Print every line of the material exactly.

== Data shown

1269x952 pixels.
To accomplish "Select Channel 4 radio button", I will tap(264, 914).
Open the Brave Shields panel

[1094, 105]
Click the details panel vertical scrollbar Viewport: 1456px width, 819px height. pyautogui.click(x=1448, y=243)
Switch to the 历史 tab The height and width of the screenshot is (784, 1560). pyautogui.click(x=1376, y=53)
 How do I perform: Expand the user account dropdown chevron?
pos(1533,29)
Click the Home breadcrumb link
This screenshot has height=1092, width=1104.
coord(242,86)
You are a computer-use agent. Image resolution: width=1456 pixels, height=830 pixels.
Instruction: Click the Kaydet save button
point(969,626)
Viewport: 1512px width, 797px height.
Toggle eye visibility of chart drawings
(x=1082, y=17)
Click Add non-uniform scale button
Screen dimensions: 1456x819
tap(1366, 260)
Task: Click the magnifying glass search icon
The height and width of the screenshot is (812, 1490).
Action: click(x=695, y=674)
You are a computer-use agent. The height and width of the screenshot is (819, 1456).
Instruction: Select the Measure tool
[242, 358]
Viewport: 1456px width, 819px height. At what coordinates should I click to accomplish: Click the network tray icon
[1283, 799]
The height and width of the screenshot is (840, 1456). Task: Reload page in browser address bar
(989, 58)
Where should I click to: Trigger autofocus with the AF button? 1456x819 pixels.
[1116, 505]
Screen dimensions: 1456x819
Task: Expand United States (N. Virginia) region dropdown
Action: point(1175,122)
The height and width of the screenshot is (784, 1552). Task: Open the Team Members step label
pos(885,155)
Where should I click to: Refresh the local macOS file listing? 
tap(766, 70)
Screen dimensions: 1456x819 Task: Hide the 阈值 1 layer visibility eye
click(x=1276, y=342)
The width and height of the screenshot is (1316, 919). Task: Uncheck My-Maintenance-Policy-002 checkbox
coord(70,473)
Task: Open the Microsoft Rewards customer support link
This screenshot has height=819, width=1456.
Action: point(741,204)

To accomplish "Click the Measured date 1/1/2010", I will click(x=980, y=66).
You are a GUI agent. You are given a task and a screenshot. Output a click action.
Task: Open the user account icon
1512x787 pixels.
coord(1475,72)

====

• **Reply**
1269x952 pixels.
To accomplish "Select Channel 4 radio button", I will tap(264, 914).
Open the Brave Shields panel

[1094, 105]
Click the details panel vertical scrollbar Viewport: 1456px width, 819px height. pyautogui.click(x=1448, y=243)
Switch to the 历史 tab The height and width of the screenshot is (784, 1560). pyautogui.click(x=1376, y=53)
 How do I perform: Expand the user account dropdown chevron?
pos(1533,29)
Click the Home breadcrumb link
This screenshot has height=1092, width=1104.
coord(242,86)
You are a computer-use agent. Image resolution: width=1456 pixels, height=830 pixels.
Instruction: Click the Kaydet save button
point(969,626)
Viewport: 1512px width, 797px height.
Toggle eye visibility of chart drawings
(x=1082, y=17)
Click Add non-uniform scale button
Screen dimensions: 1456x819
tap(1366, 260)
Task: Click the magnifying glass search icon
The height and width of the screenshot is (812, 1490).
Action: click(x=695, y=674)
You are a computer-use agent. The height and width of the screenshot is (819, 1456).
Instruction: Select the Measure tool
[242, 358]
Viewport: 1456px width, 819px height. At what coordinates should I click to accomplish: Click the network tray icon
[1283, 799]
The height and width of the screenshot is (840, 1456). Task: Reload page in browser address bar
(989, 58)
Where should I click to: Trigger autofocus with the AF button? 1456x819 pixels.
[1116, 505]
Screen dimensions: 1456x819
Task: Expand United States (N. Virginia) region dropdown
Action: point(1175,122)
The height and width of the screenshot is (784, 1552). Task: Open the Team Members step label
pos(885,155)
Where should I click to: Refresh the local macOS file listing? 
tap(766, 70)
Screen dimensions: 1456x819 Task: Hide the 阈值 1 layer visibility eye
click(x=1276, y=342)
The width and height of the screenshot is (1316, 919). Task: Uncheck My-Maintenance-Policy-002 checkbox
coord(70,473)
Task: Open the Microsoft Rewards customer support link
This screenshot has height=819, width=1456.
Action: point(741,204)

To accomplish "Click the Measured date 1/1/2010", I will click(x=980, y=66).
You are a GUI agent. You are given a task and a screenshot. Output a click action.
Task: Open the user account icon
1512x787 pixels.
coord(1475,72)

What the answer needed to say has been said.